Ein weiterer Bereich mit vielen schädlichen CO2-Emissionen ist der Verkehr. Gerade im ländlichen Raum ist die Mobilität ein wichtiger Punkt, es müsse mehr Angebote geben. Martina Esser konnte dazu berichten, dass der Landkreis Friesland in Radschnellstraßen investieren möchte und auch der neue ambitionierte ÖPNV Plan zeige, dass der Landkreis die Herausforderungen sieht und annimmt. Zur Radmobilität gibt es am 16.03.2020 im Bürgerhaus Schortens eine Informations-Veranstaltung. Auch Verlinden pflichtete bei, dass die Mobilität sich grundsätzlich zum Rad und zu mehr ÖPNV und zu deutlich weniger Individual-Verkehr mit PKWs entwickeln muss. Das Motto dabei lautet: vermeiden, verlagern und neue Antriebe ins Auge fassen. Das ist deshalb so wichtig, weil im Klimaschutzkonzept des Landkreises Friesland aufgeführt wird, dass man bis 2030 im Verkehrssektor klimaneutral sein möchte.

Bis 2025 hingegen, also in 5 Jahren schon, soll die Klimaneutralität auch im Bereich Wärme erreicht werden. Auch hier gab Verlinden zu bedenken, dass die Möglichkeiten des Energiesparens riesig sein, aber leider, auch auf Bundesebene viel zu wenig gemacht werde. Der Sanierungsfahrplan für Bundesgebäude wird von der großen Koalition nicht umgesetzt, Fördertöpfe müssen auch für Eigentümer attraktiver werden. Es sei dabei aber sehr wichtig, auf den sozialen Aspekt zu achten. Wohnungen und Häuser dürfen nicht zu Lasten der Mieter saniert werden, es gelte der Leitspruch faire Regeln für faire Wärme. Passivhäuser und Niedrigenergie-Häuser müssen Standard werden ebenso wie die Pflicht, dass Neubauten mit Photovoltaik-Anlagen bestückt werden. Ein erschreckendes Szenario malte Feist, der darstellte, dass es unter den jetzigen Bedingungen keinen Ausbau von erneuerbaren Energien in 2020 geben wird und die nächsten Jahre viele Klagen gegen Gesetze wie die zu befürchtende 1000m Abstandsregel angestrengt würden. All das wird sogar zu einem Nettoabbau der erneuerbaren Energien-Quote führen, wenn die Bundesregierung nicht endlich handelt.

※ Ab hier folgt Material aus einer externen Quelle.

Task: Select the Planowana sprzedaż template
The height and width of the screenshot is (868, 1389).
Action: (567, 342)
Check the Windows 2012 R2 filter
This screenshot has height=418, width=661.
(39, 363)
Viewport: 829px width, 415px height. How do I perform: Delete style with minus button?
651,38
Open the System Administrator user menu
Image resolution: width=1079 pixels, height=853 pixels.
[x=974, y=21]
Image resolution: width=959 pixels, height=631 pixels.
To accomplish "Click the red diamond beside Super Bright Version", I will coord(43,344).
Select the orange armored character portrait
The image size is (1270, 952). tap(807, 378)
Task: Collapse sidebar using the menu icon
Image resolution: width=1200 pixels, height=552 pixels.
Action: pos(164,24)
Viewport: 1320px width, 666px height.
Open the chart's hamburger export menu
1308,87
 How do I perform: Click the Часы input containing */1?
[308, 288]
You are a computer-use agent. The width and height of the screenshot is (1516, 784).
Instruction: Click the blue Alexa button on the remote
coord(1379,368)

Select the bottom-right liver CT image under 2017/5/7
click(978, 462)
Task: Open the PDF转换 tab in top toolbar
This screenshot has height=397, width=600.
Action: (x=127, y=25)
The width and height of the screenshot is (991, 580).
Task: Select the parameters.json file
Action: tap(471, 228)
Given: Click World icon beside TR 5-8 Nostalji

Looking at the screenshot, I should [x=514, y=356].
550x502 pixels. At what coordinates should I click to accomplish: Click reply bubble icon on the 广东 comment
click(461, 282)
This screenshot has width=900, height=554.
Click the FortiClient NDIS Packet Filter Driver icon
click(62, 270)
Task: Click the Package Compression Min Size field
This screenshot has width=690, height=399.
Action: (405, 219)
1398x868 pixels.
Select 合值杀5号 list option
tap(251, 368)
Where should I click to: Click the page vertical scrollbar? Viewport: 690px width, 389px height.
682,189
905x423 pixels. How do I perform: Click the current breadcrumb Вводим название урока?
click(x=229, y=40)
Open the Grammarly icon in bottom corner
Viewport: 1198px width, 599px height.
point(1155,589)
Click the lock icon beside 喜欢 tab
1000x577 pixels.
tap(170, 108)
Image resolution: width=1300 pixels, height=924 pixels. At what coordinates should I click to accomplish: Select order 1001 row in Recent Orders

Man hätte die Debatte an diesem Abend mit den spannenden Themen sicherlich noch endlos weiter führen können, doch gegen Ende der Veranstaltung kam ein Eingangsthema wieder auf, welches die Besucher*innen scheinbar auch sehr interessierten. Wie sicher sind unsere Deiche? Schließlich gibt es viele Belege darüber, dass die Sturmfluten mehr und heftiger werden und die Wellenhöhe steigt. In diesem Punkt waren sich Feist und Ambrosy schnell einig – beim Küstenschutz ist noch viel Luft nach oben. Momentan würde es noch reichen, aber für die Zukunft sei man nicht gut gerüstet. Es wird deutlich mehr finanzielle Hilfe vom Bund benötigt, die 67 Millionen € aus Niedersachsen sind da leider nur ein Tropfen auf dem heißen Stein. Es bestehe mittlerweile ein Investitionsstau in Höhe von 2 Milliarden €, so Ambrosy, aber die Klimaanpassungen an der Küste haben die meisten Bundesländer nicht vor Augen, da sie keine Küste haben. Norddeutschland sei hier extrem unterrepräsentiert, dass müsse sich dringend ändern. Moderatorin Beckmann fasste dann zum Schluss zusammen, dass nun ein weiteres Thema für die nächste Let’s talk about: Veranstaltung gefunden sei: ein eigener Abend für den Deich- und Küstenschutz.